*** Opening of SUPPLIED MATERIAL ***

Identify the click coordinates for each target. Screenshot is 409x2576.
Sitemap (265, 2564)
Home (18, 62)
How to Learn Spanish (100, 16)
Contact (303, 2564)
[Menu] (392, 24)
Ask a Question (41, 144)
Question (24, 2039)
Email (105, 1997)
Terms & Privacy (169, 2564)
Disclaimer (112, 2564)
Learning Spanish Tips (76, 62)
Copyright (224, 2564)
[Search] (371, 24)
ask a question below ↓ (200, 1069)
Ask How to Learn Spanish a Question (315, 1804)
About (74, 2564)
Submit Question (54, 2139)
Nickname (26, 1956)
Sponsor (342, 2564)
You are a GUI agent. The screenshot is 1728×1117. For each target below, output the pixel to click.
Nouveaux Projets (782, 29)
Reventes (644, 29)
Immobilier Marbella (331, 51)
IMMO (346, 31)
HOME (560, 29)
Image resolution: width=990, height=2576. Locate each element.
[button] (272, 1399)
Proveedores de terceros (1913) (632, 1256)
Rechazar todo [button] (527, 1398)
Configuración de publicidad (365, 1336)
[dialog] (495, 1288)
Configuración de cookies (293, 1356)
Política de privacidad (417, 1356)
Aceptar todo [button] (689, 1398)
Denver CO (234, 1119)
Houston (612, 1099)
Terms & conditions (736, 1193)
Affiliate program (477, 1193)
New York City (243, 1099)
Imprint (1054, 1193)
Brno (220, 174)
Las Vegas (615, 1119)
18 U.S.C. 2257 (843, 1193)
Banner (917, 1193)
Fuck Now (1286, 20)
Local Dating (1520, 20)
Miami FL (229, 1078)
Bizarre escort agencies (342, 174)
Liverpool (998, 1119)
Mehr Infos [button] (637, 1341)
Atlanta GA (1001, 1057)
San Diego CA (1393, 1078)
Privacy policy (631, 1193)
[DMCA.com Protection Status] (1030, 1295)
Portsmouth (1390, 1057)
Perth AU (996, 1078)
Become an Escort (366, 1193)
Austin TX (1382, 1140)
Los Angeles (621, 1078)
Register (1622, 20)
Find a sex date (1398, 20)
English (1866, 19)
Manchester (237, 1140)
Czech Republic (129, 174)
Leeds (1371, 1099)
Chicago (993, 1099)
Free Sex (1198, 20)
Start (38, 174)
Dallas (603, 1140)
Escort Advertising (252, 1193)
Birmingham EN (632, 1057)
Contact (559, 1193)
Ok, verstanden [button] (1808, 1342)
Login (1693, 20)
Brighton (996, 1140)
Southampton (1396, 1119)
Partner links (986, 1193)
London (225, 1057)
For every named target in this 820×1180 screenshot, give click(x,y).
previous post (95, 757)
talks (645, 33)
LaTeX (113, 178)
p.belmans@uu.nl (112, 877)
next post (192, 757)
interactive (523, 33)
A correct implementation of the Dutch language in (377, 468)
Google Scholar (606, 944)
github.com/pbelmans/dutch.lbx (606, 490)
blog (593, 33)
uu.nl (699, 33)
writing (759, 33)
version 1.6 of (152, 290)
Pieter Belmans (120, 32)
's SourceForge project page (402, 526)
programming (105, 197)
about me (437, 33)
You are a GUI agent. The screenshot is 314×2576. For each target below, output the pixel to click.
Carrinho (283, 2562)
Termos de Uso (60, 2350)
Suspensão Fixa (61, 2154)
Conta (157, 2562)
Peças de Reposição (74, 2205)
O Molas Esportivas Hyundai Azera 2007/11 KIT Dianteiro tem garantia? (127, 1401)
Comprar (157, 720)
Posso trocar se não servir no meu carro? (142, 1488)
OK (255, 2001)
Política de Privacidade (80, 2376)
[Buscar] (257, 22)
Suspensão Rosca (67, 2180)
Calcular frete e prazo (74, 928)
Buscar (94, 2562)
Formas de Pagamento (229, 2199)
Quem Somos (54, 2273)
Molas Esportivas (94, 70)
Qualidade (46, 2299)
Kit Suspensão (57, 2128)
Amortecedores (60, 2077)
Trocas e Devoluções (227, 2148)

*** Close of SUPPLIED MATERIAL ***

→ ABOUT THIS TASK:
What lines in the listing contain "each"? Copy them all.

→ SOLUTION TO THE EXERCISE:
Identify the click coordinates for each target. Screenshot is 409x2576.
You are a GUI agent. The screenshot is 1728×1117. For each target below, output the pixel to click.
Image resolution: width=990, height=2576. Locate each element.
You are a GUI agent. The screenshot is 314×2576. For each target below, output the pixel to click.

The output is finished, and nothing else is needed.